JUST A MAN is drawn by Andrew White and tells the story of a farmer in the Old West that comes home to find his infant son dead and wife kidnapped into a fate unknown. The farmer then has to decide whether or not to wait for justice or quest for vengeance, and, well, that’d be a boring wait. Mitchell does a good job of getting mileage out of a classic Western story trope here, and White does a nice job in creating the panel-a-page approach used by Mitchell. Solid.

Melissa Spence Gardner draws XO #5, the continuing saga of a professional killer. Mitchell takes the story into flashback mode here, recalling the first time the character was paid to kill someone… his best friend’s brother. What surprises is that he creates some solid suspense as to whether or not he actually accomplished the deed. I’ve generally been enjoying the XO comics, and this is easily the best one to date. However, I think the real secret is that Mitchell and Gardner simply work best as a team. He’s learning how to write to her strengths, and she’s getting more skilled at using the format effectively. Very good.

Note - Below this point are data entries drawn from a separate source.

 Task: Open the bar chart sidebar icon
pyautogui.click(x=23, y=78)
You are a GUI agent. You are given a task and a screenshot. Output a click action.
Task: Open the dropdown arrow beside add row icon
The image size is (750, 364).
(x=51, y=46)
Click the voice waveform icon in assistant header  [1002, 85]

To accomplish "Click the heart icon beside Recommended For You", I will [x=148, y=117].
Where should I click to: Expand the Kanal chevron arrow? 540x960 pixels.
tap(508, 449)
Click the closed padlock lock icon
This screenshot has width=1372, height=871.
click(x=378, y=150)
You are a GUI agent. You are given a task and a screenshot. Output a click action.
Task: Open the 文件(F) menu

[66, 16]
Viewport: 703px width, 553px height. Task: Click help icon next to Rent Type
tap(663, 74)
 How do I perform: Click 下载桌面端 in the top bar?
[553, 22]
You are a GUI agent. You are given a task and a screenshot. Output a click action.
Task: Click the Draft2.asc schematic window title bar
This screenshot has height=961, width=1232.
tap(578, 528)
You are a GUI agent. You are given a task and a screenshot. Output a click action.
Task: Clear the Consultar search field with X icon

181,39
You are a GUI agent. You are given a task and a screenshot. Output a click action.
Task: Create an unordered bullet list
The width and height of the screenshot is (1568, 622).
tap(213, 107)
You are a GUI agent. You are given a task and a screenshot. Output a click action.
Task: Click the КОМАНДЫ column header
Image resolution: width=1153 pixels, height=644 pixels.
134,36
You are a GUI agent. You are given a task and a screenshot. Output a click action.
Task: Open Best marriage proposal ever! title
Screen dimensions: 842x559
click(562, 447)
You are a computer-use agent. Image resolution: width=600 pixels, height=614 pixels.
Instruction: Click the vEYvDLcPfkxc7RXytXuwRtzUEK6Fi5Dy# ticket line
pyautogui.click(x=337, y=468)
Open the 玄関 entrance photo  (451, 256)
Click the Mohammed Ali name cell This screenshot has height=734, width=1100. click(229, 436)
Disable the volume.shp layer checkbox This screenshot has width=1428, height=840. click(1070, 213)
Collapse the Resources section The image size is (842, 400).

WORMS #4 has Kimberlee Traub on art chores, and continues following the lead character as she tries to escape the strange hospital where she’s being held captive and experimented upon. Tired of the i.v. that’s allowing the worms into her body, she once again musters the strength to stand and begin to make her way towards the exit. Only a single nurse stands in her way- will she make it? WORMS has an interesting story going on, but I don’t feel like the micro-mini format really allows it the oxygen it needs to effectively tell the story, nor does it allow Traub the ability to do any real storytelling with the art- it’s just one abstract moment after another.

Closing things out are LOST KISSES #9-10, both drawn by Mitchell himself. LOST KISSES is an autobiographical comic, and to be blunt, it’s the weakest material he produces. I give him credit for putting things out in front of people: issue nine discusses why his friends’ wives and girlfriends hate him, and issue ten covers his inability to deal with being shown love. But while I think it’s supposed to come off as brave to discuss these things, the attitude he conveys makes him come across as a complete d-bag. (I don’t think that’s what Mitchell really had in mind.) There’s something really unpleasant about admitting you see someone’s wife or girlfriend as just another object to ignore, like a t-shirt. It mostly wants to make you put down the comic and punch the author in the junk.

As always, never a dull moment with the Silber micro-minis.